Dentro desta linha de pensamento, Bruno Villela, que realizou a série documental “Índio Presente” no edital do Programa de Apoio ao Desenvolvimento do Audiovisual Brasileiro (Prodav), acredita que o realismo fantástico possa ser mais explorado, conciliando, por exemplo, o mundo urbano com as culturas ancestrais que habitam a Amazônia.

“Falta um cinema de ficção, tanto na animação quanto no live-action, que mostre estes dois mundos. O Sérgio Andrade tem sua importância histórica, mas, falta tocar mais no quê e como pensa o indígena que está na cidade. Isso significa que a gente somente tenha que fazer filmes de indígenas ou de conflitos que os envolva? Não necessariamente. Mas, o que tem de diferente na cultura amazônica que não passe pelo indígena ou pelo homem tradicional, tipicamente do Norte? Nada. Eu não vejo uma possibilidade de fazer um cinema ou qualquer tipo de arte engajada na realidade amazônica senão pela indigenização ou pelos ribeirinhos”.

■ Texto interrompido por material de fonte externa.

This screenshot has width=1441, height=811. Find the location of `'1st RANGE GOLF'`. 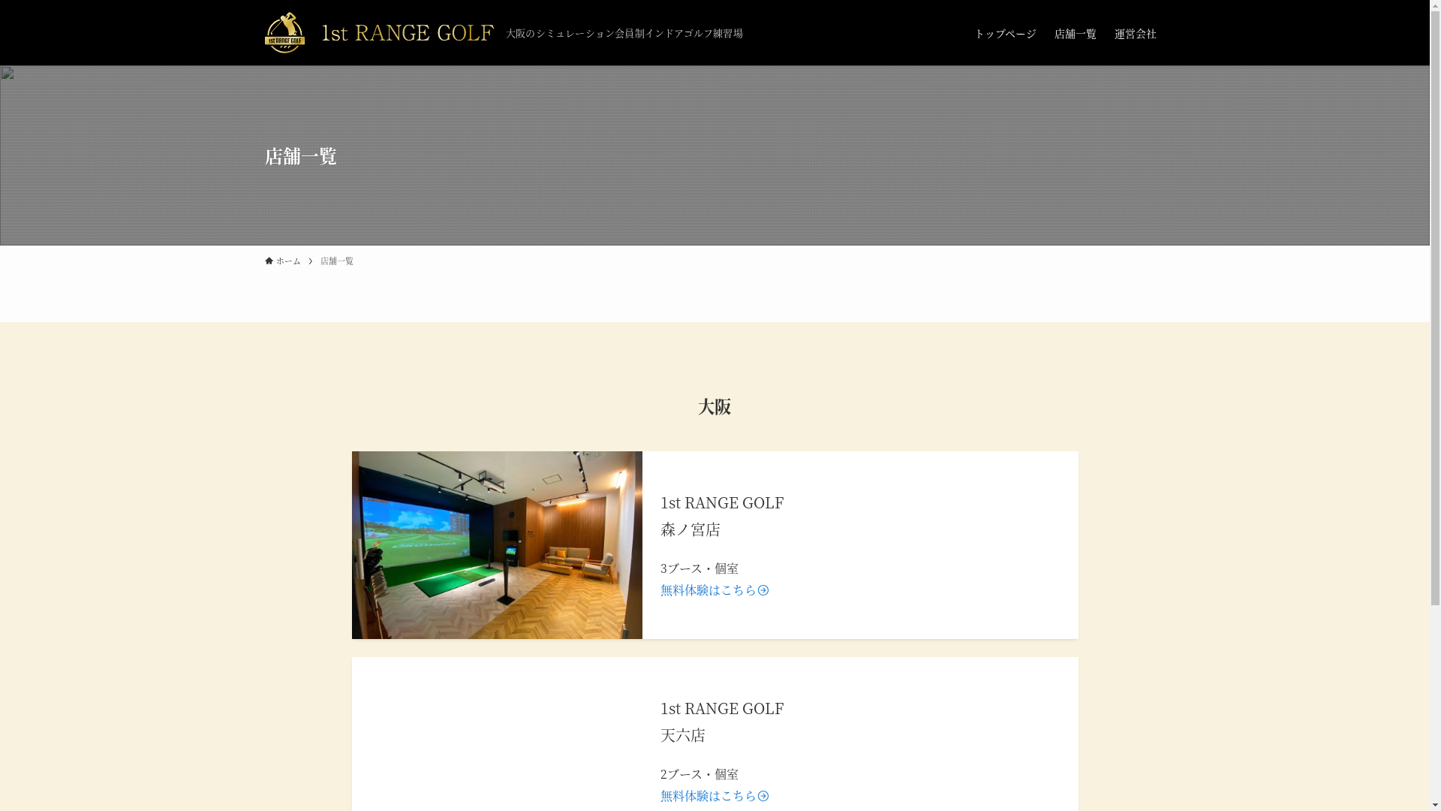

'1st RANGE GOLF' is located at coordinates (378, 32).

“Dá para conciliar e fazer filmes de terror, policiais que sejam engajados na problemática e nos conflitos amazônicos. É um caminho que precisa ser trilhado. Há muitas histórias que as pessoas não conhecem. Não faltam ideias, mas, sim, recursos. Porém, não podemos ter medo de fazer estas histórias quando os recursos existem. A série “Boto” é um bom exemplo: mesmo sendo possível ambientá-la em qualquer lugar do Brasil, há esse fundo mítico. É uma obra paradigmática na produção amazonense. (…) Não adianta apenas pegar Manaus como cenário e colocar qualquer história lá; é preciso entendê-la”, completa.